Le ministre de l’Éducation Vasant Bunwaree a déclaré hier que l’éducation pour le développement durable ouvre la voie à une meilleure compréhension des questions qui ont une incidence sur la durabilité de la planète, tout en favorisant un examen et une compréhension des valeurs de la société. Il a soutenu qu’il y a de plus en plus de preuves que notre système climatique change. C’était lors de l’inauguration d’une réunion de trois jours d’experts de l’UNESCO sur l’éducation au changement climatique pour le développement durable à Balaclava.
Vasant Bunwaree a affirmé qu’il existait un temps où les sociétés considéraient l’éducation sous une perspective restrictive, comme un convoyeur de ses valeurs, normes et traditions en vue de leur sauvegarde ou de leur conservation. « Aujourd’hui, notre compréhension de l’éducation est constamment ponctuée par une prise de conscience des nouvelles réalités et des préoccupations qui sont plus globales et universelles », a-t-il dit. « Une analyse systématique des données montre que le nombre de tempêtes atteignant le statut de cyclone tropical est à la hausse dans cette partie du monde », a-t-il ajouté.
Selon le ministre de l’Éducation, la fréquence des événements météorologiques extrêmes – tels que les fortes pluies, les tempêtes et les cyclones tropicaux – a également augmenté de manière significative. « L’augmentation de la température, l’élévation du niveau de la mer, de la détérioration des conditions côtières et la réduction des ressources en eau sont des risques auxquels nous sommes très sensibles en tant que petit État insulaire en développement », a-t-il déclaré.
Pour sa part, Mohamed Djelid, directeur du Bureau de l’UNESCO à Nairobi, a soutenu que lorsqu’on parle de menaces à la paix et à la sécurité mondiale, on a tendance, en général, de penser au terrorisme. « Mais je peux dire et vous le savez déjà, qu’il y a d’autres menaces dont les problèmes liés au changement climatique », a-t-il déclaré.
Malheureusement, a-t-il ajouté, beaucoup de pays africains n’ont pas les moyens de s’adapter aux conséquences du changement climatique, ni de les atténuer. « Il nous faut donc une action collective et cela relève de la responsabilité de tous les citoyens », a-t-il insisté.

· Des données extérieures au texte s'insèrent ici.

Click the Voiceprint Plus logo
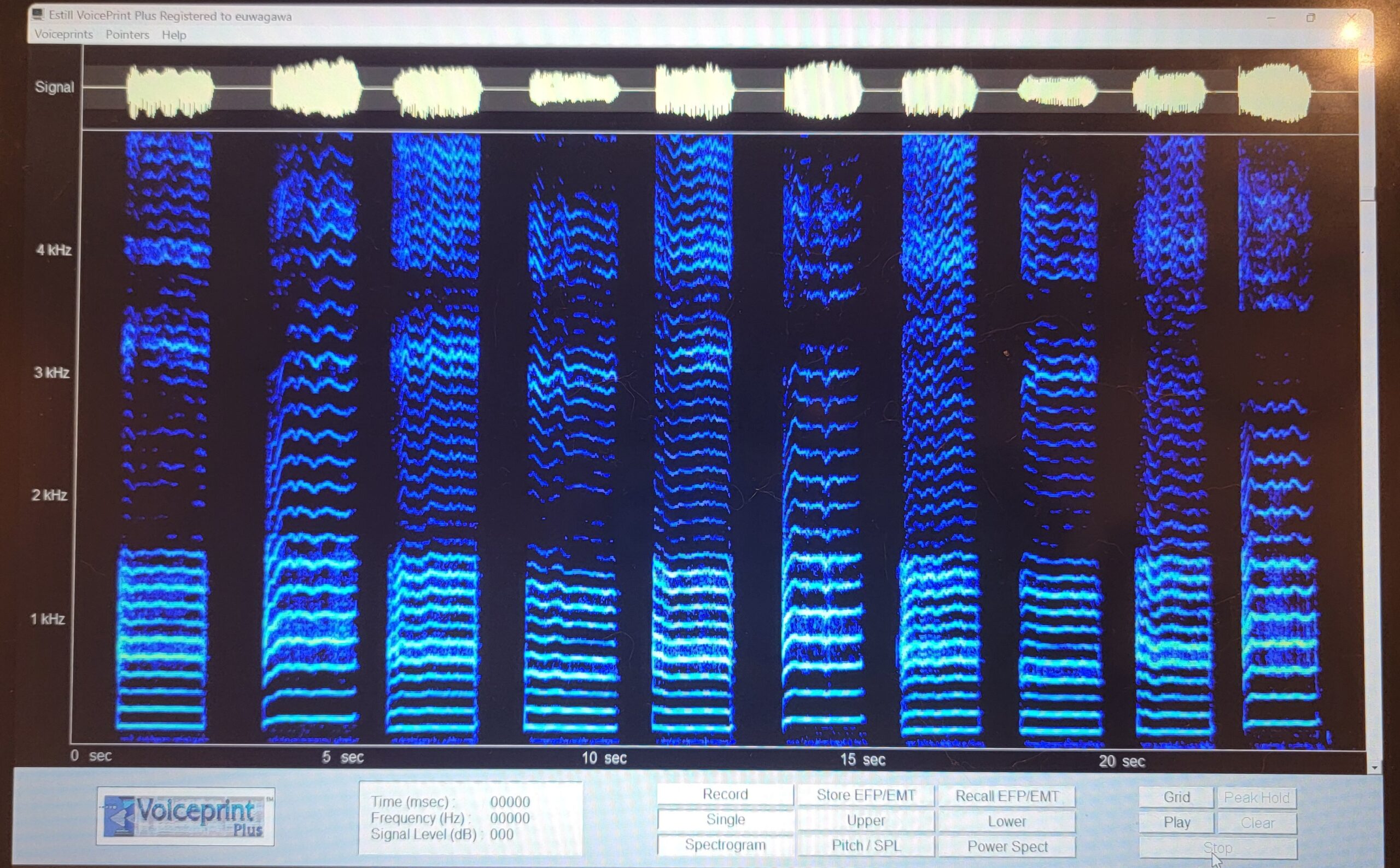Screen dimensions: 1400x868 click(x=185, y=815)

M. Djelid a précisé que pour réussir, il nous faut changer notre et notre attitude et repenser à nos systèmes de consommation et de production. « Comment le faire ? C’est ça le défi », a-t-il affirmé. « Nous pouvons le faire en éduquant les jeunes et en les encourageant à étudier les sciences pour qu’ils puissent contribuer au développement des technologies vertes. »
Lors de la séance inaugurale, le président exécutif de la Commission Maurice île Durable (MID) Osman Mahomed a fait une présentation du projet MID à l’intention des participants. Les recommandations issues de la réunion serviront de contribution à la 18e conférence des parties à la convention-cadre des Nations unies sur les changements climatiques et de la conférence mondiale de l’UNESCO sur l’éducation au développement durable prévue en 2014 au Japon, indiquent les organisateurs. La réunion prend fin vendredi.